As Martin Luther King once said, ‘Wait’ means ‘never.’

So now I’m done with waiting. Four decades have passed since I got my driver’s licence. The kids are mostly raised. So this year I am going to knock off at least three of my vehicular ambitions.

The list includes (but is not limited to) buying a sports car, driving across Canada from coast to coast again, breaking the 200-mph mark (322 km/h in case you were wondering), rebuilding my garage, doing Mulholland Drive in a fast car instead of a rental, going to the Isle of Man Tourist Trophy race, driving a Formula One car, meeting Mario Andretti, driving to my little brother’s grave site in the Black Forest, lapping the Nurburgring, visiting a Formula One engineering shop, and touring the Porsche, BMW and Ferrari factories. (I would also like to cure the front-end wobble that has plagued our 2002 Honda Accord, but this may be too much to ask.)

Never mind – by this time next year, at least three items will be crossed off my list.
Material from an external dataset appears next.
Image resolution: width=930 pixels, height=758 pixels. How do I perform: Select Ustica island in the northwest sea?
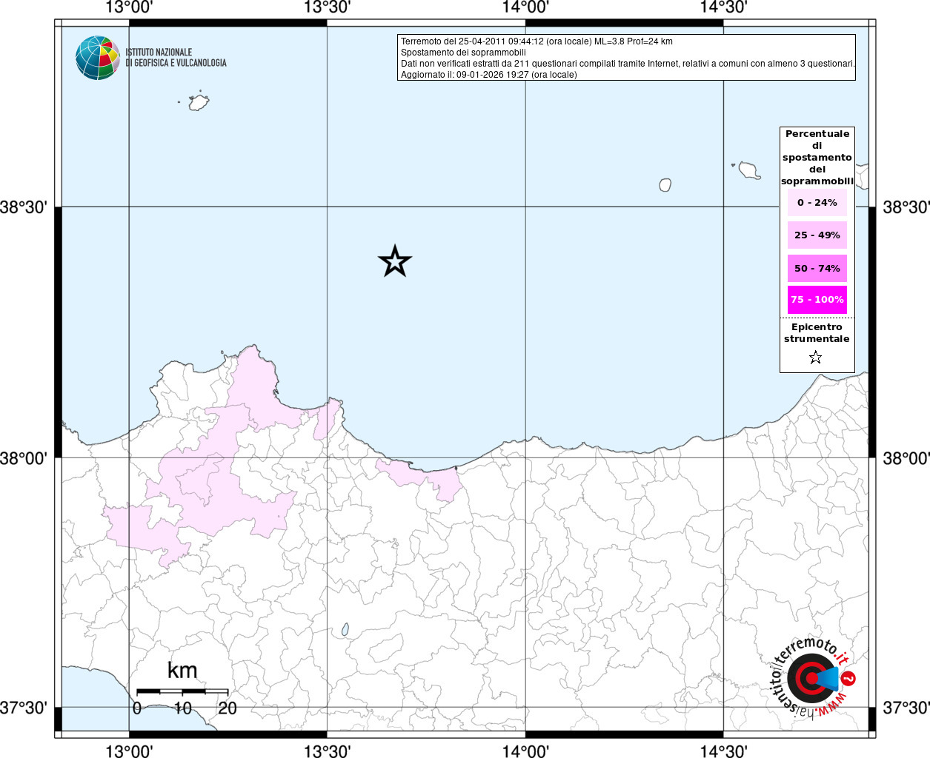tap(198, 102)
Which items get done will depend on a few details (time, money, my wife’s schedule, etc.) – but I guarantee that the list will get shorter.

Years ago, I came to the conclusion that life was like running across a river on broken ice – you have to keep moving, or the piece you’re standing on will sink beneath you. That’s what pushed me to become an auto mechanic, then a writer, have two kids, buy and rebuild a house, learn welding, photography and scuba diving, study literature and economics, ski the mountains I read about as a little boy, learn how to use a table saw without cutting off my fingers and, most important of all, make off with my roommate’s girlfriend back in 1983 and marry her.